Moscow’s relations with Washington already have been strained over U.S. missile defense plans and other disputes, and Prime Minister Vladimir Putin seems eager to defy the U.S. as he campaigns to reclaim the presidency in March elections.

“It would make no sense for Russia to drop its support for Assad,” said Ruslan Pukhov, head of the independent Center for Analysis of Strategies and Technologies. “He is Russia’s last remaining ally in the Middle East, allowing it to preserve some influence in the region.”

Moscow also may hope that Mr. Assad can hang on to power with its help and repay Moscow with more weapons contracts and other lucrative deals.

Observers note that even as it has nothing to lose from backing Mr. Assad, Moscow has nothing to gain from switching course and supporting the opposition.

Russia has crossed the Rubicon,” said Igor Korotchenko, head of the Center for Analysis of Global Weapons Trade.

Mr. Korotchenko said Russia always will be marked as the patron of the Assad regime regardless of the conflict’s outcome, so there is little incentive to build bridges with the protesters.

The United Nations estimates that more than 5,400 people have been killed since the uprising began in March.
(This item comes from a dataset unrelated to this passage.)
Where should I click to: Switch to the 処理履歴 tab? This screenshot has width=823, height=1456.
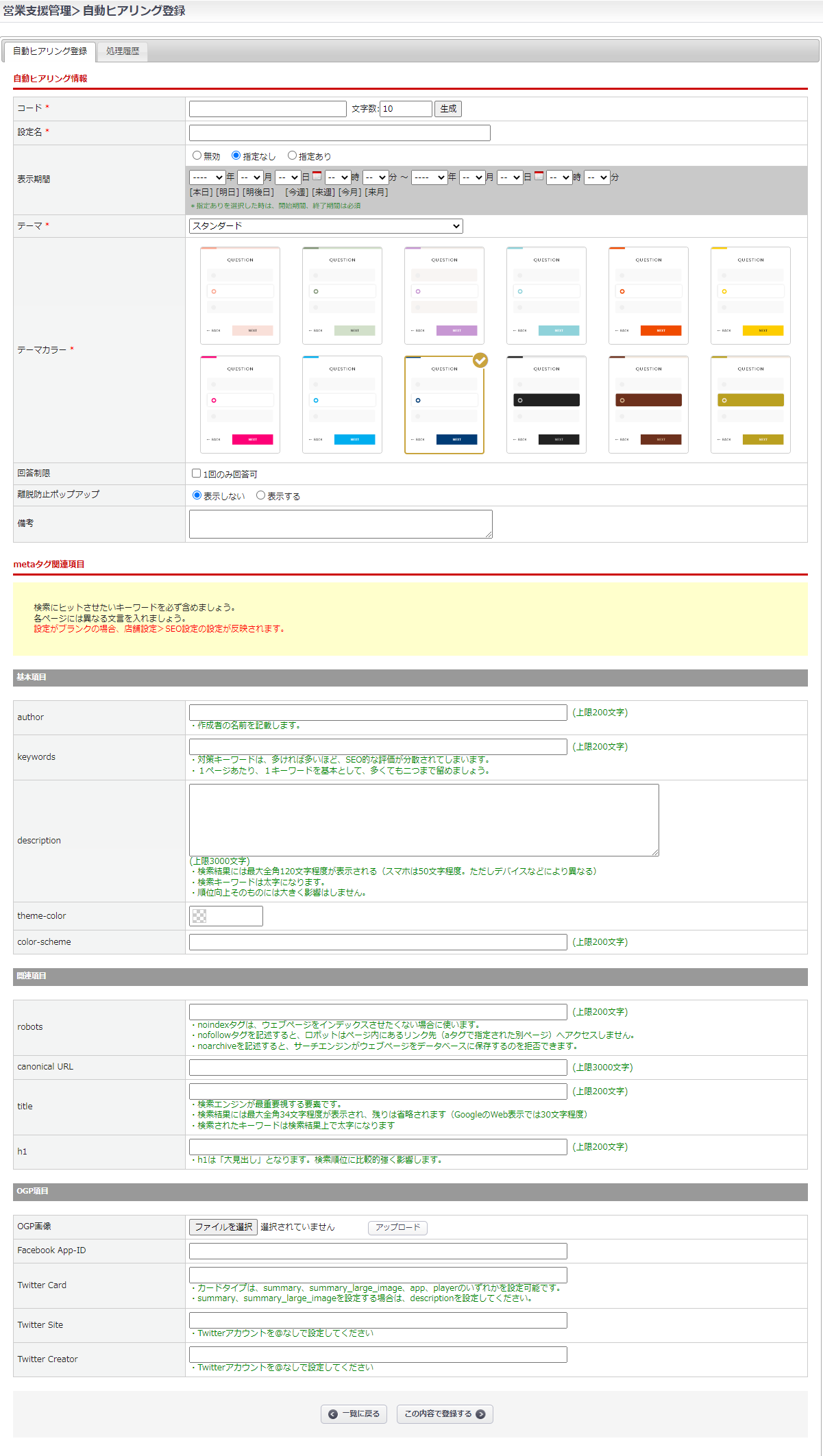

Russia will be seen as the dictator’s ally. If Assad’s regime is driven from power, it will mean an end to Russia’s presence,” said Fyodor Lukyanov, editor of the magazine Russia in Global Affairs.

Syria has been Moscow’s top ally in the Middle East since Soviet times, when it was led by the incumbent’s father, Hafez Assad. The Kremlin saw it as a bulwark for countering U.S. influence in the region and heavily armed Syria against Israel.

Although Russia’s relations with Israel have improved greatly since the Soviet collapse, ties with Damascus helped Russia retain its clout as a member of the Quartet of international mediators trying to negotiate peace between Israel and the Palestinians.

After Bashar Assad succeeded his father in 2000, Russia sought to boost ties by agreeing to annul 73 percent of Syria’s Soviet-era debt. In the mid-2000s, Mr. Putin said Russia would re-establish its place in the Middle East via “the Syria route.”

Syria’s port of Tartus is now the only naval base Russia has outside the former Soviet Union. A Russian navy squadron made a call there this month in what was seen by many as a show of support for Mr. Assad.

For decades, Syria has been a major customer for the Russian arms industries, buying billions of dollars worth of combat jets, missiles, tanks and other heavy weapons.

Unlike some other nations, such as Venezuela, which obtained Russian weapons on Kremlin loans, Mr. Assad’s regime paid cash.